* [Pixel coordinate grounding data]
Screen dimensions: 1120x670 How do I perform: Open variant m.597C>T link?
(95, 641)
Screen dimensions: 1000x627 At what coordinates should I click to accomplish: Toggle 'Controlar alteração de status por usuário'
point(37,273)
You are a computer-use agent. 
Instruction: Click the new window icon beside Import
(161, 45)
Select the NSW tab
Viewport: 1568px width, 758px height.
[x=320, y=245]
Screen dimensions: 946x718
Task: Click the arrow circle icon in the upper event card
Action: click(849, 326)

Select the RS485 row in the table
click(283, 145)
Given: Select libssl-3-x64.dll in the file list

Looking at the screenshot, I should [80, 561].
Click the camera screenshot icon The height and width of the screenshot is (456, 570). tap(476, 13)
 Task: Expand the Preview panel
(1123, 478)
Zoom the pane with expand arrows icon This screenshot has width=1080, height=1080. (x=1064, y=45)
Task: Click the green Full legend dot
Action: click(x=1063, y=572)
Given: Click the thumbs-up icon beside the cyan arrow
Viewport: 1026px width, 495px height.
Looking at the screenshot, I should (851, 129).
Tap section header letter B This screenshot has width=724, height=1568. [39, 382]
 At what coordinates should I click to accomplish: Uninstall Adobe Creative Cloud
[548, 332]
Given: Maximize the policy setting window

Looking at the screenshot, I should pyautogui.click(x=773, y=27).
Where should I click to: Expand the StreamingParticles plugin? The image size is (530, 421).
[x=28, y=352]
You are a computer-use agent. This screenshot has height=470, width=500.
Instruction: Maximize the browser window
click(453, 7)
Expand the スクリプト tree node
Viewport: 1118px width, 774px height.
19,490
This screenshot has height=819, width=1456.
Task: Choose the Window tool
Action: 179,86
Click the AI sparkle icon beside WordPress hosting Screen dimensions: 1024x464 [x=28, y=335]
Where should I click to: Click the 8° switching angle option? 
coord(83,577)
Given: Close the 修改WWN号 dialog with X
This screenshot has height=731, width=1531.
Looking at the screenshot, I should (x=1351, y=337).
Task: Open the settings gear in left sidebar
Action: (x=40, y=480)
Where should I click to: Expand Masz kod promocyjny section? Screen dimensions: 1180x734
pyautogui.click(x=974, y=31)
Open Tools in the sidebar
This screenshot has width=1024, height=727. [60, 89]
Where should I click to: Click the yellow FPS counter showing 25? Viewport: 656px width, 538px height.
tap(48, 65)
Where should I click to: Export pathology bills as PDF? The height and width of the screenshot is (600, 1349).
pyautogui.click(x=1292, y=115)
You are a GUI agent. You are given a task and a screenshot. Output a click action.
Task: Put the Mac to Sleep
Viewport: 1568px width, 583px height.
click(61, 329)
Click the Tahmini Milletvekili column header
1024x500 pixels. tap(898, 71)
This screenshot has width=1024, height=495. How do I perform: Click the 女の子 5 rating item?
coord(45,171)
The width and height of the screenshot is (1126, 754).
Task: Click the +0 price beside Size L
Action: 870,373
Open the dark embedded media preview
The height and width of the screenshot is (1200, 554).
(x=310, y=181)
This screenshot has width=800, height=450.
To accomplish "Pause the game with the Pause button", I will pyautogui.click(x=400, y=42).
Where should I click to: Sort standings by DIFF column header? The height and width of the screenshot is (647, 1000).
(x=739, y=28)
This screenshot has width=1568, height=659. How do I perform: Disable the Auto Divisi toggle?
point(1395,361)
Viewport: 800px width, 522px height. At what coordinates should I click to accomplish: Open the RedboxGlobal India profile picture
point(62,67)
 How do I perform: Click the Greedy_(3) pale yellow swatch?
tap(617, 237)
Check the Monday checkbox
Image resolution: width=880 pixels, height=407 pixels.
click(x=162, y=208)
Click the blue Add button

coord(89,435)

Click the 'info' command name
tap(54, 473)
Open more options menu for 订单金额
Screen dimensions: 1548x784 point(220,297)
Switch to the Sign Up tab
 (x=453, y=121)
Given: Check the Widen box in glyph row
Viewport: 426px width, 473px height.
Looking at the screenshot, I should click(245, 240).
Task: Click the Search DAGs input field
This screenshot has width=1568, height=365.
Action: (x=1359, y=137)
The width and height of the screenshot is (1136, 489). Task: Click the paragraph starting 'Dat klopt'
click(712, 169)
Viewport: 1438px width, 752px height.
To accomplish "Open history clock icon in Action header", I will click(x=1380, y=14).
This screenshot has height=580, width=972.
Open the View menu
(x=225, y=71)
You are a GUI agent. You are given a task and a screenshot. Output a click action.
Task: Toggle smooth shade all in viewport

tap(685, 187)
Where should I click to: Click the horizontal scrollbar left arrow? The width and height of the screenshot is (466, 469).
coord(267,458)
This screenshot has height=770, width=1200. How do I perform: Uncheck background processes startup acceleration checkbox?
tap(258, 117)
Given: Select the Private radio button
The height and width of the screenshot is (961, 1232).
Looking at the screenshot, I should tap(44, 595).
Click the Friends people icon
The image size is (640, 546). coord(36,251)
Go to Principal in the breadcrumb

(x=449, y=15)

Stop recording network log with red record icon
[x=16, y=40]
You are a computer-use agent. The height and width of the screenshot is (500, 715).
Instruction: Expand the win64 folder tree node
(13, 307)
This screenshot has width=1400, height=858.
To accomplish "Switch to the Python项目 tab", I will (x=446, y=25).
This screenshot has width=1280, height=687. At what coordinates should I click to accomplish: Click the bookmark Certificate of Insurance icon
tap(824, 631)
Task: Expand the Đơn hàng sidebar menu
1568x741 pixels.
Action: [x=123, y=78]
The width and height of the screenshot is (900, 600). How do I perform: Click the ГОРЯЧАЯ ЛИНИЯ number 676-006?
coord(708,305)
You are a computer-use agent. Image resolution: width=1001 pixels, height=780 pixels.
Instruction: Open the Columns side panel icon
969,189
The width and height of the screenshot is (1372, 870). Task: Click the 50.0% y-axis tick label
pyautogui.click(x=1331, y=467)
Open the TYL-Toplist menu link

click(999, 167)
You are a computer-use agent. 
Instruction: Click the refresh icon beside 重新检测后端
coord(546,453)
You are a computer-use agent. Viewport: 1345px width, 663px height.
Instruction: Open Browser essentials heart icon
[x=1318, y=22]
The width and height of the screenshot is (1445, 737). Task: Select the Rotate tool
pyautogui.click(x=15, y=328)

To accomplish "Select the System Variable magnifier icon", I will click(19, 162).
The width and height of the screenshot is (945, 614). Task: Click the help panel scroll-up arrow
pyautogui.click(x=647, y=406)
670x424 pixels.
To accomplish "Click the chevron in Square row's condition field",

* [Assignment] Word for word, write out all the lines shown above.

* [Exercise response]
Screen dimensions: 1120x670 How do I perform: Open variant m.597C>T link?
(95, 641)
Screen dimensions: 1000x627 At what coordinates should I click to accomplish: Toggle 'Controlar alteração de status por usuário'
point(37,273)
You are a computer-use agent. 
Instruction: Click the new window icon beside Import
(161, 45)
Select the NSW tab
Viewport: 1568px width, 758px height.
[x=320, y=245]
Screen dimensions: 946x718
Task: Click the arrow circle icon in the upper event card
Action: click(849, 326)

Select the RS485 row in the table
click(283, 145)
Given: Select libssl-3-x64.dll in the file list

Looking at the screenshot, I should [80, 561].
Click the camera screenshot icon The height and width of the screenshot is (456, 570). tap(476, 13)
 Task: Expand the Preview panel
(1123, 478)
Zoom the pane with expand arrows icon This screenshot has width=1080, height=1080. (x=1064, y=45)
Task: Click the green Full legend dot
Action: click(x=1063, y=572)
Given: Click the thumbs-up icon beside the cyan arrow
Viewport: 1026px width, 495px height.
Looking at the screenshot, I should (851, 129).
Tap section header letter B This screenshot has width=724, height=1568. [39, 382]
 At what coordinates should I click to accomplish: Uninstall Adobe Creative Cloud
[548, 332]
Given: Maximize the policy setting window

Looking at the screenshot, I should pyautogui.click(x=773, y=27).
Where should I click to: Expand the StreamingParticles plugin? The image size is (530, 421).
[x=28, y=352]
You are a computer-use agent. This screenshot has height=470, width=500.
Instruction: Maximize the browser window
click(453, 7)
Expand the スクリプト tree node
Viewport: 1118px width, 774px height.
19,490
This screenshot has height=819, width=1456.
Task: Choose the Window tool
Action: 179,86
Click the AI sparkle icon beside WordPress hosting Screen dimensions: 1024x464 [x=28, y=335]
Where should I click to: Click the 8° switching angle option? 
coord(83,577)
Given: Close the 修改WWN号 dialog with X
This screenshot has height=731, width=1531.
Looking at the screenshot, I should (x=1351, y=337).
Task: Open the settings gear in left sidebar
Action: (x=40, y=480)
Where should I click to: Expand Masz kod promocyjny section? Screen dimensions: 1180x734
pyautogui.click(x=974, y=31)
Open Tools in the sidebar
This screenshot has width=1024, height=727. [60, 89]
Where should I click to: Click the yellow FPS counter showing 25? Viewport: 656px width, 538px height.
tap(48, 65)
Where should I click to: Export pathology bills as PDF? The height and width of the screenshot is (600, 1349).
pyautogui.click(x=1292, y=115)
You are a GUI agent. You are given a task and a screenshot. Output a click action.
Task: Put the Mac to Sleep
Viewport: 1568px width, 583px height.
click(61, 329)
Click the Tahmini Milletvekili column header
1024x500 pixels. tap(898, 71)
This screenshot has width=1024, height=495. How do I perform: Click the 女の子 5 rating item?
coord(45,171)
The width and height of the screenshot is (1126, 754).
Task: Click the +0 price beside Size L
Action: 870,373
Open the dark embedded media preview
The height and width of the screenshot is (1200, 554).
(x=310, y=181)
This screenshot has width=800, height=450.
To accomplish "Pause the game with the Pause button", I will pyautogui.click(x=400, y=42).
Where should I click to: Sort standings by DIFF column header? The height and width of the screenshot is (647, 1000).
(x=739, y=28)
This screenshot has width=1568, height=659. How do I perform: Disable the Auto Divisi toggle?
point(1395,361)
Viewport: 800px width, 522px height. At what coordinates should I click to accomplish: Open the RedboxGlobal India profile picture
point(62,67)
 How do I perform: Click the Greedy_(3) pale yellow swatch?
tap(617, 237)
Check the Monday checkbox
Image resolution: width=880 pixels, height=407 pixels.
click(x=162, y=208)
Click the blue Add button

coord(89,435)

Click the 'info' command name
tap(54, 473)
Open more options menu for 订单金额
Screen dimensions: 1548x784 point(220,297)
Switch to the Sign Up tab
 (x=453, y=121)
Given: Check the Widen box in glyph row
Viewport: 426px width, 473px height.
Looking at the screenshot, I should click(245, 240).
Task: Click the Search DAGs input field
This screenshot has width=1568, height=365.
Action: (x=1359, y=137)
The width and height of the screenshot is (1136, 489). Task: Click the paragraph starting 'Dat klopt'
click(712, 169)
Viewport: 1438px width, 752px height.
To accomplish "Open history clock icon in Action header", I will click(x=1380, y=14).
This screenshot has height=580, width=972.
Open the View menu
(x=225, y=71)
You are a GUI agent. You are given a task and a screenshot. Output a click action.
Task: Toggle smooth shade all in viewport

tap(685, 187)
Where should I click to: Click the horizontal scrollbar left arrow? The width and height of the screenshot is (466, 469).
coord(267,458)
This screenshot has height=770, width=1200. How do I perform: Uncheck background processes startup acceleration checkbox?
tap(258, 117)
Given: Select the Private radio button
The height and width of the screenshot is (961, 1232).
Looking at the screenshot, I should tap(44, 595).
Click the Friends people icon
The image size is (640, 546). coord(36,251)
Go to Principal in the breadcrumb

(x=449, y=15)

Stop recording network log with red record icon
[x=16, y=40]
You are a computer-use agent. The height and width of the screenshot is (500, 715).
Instruction: Expand the win64 folder tree node
(13, 307)
This screenshot has width=1400, height=858.
To accomplish "Switch to the Python项目 tab", I will (x=446, y=25).
This screenshot has width=1280, height=687. At what coordinates should I click to accomplish: Click the bookmark Certificate of Insurance icon
tap(824, 631)
Task: Expand the Đơn hàng sidebar menu
1568x741 pixels.
Action: [x=123, y=78]
The width and height of the screenshot is (900, 600). How do I perform: Click the ГОРЯЧАЯ ЛИНИЯ number 676-006?
coord(708,305)
You are a computer-use agent. Image resolution: width=1001 pixels, height=780 pixels.
Instruction: Open the Columns side panel icon
969,189
The width and height of the screenshot is (1372, 870). Task: Click the 50.0% y-axis tick label
pyautogui.click(x=1331, y=467)
Open the TYL-Toplist menu link

click(999, 167)
You are a computer-use agent. 
Instruction: Click the refresh icon beside 重新检测后端
coord(546,453)
You are a computer-use agent. Viewport: 1345px width, 663px height.
Instruction: Open Browser essentials heart icon
[x=1318, y=22]
The width and height of the screenshot is (1445, 737). Task: Select the Rotate tool
pyautogui.click(x=15, y=328)

To accomplish "Select the System Variable magnifier icon", I will click(19, 162).
The width and height of the screenshot is (945, 614). Task: Click the help panel scroll-up arrow
pyautogui.click(x=647, y=406)
670x424 pixels.
To accomplish "Click the chevron in Square row's condition field",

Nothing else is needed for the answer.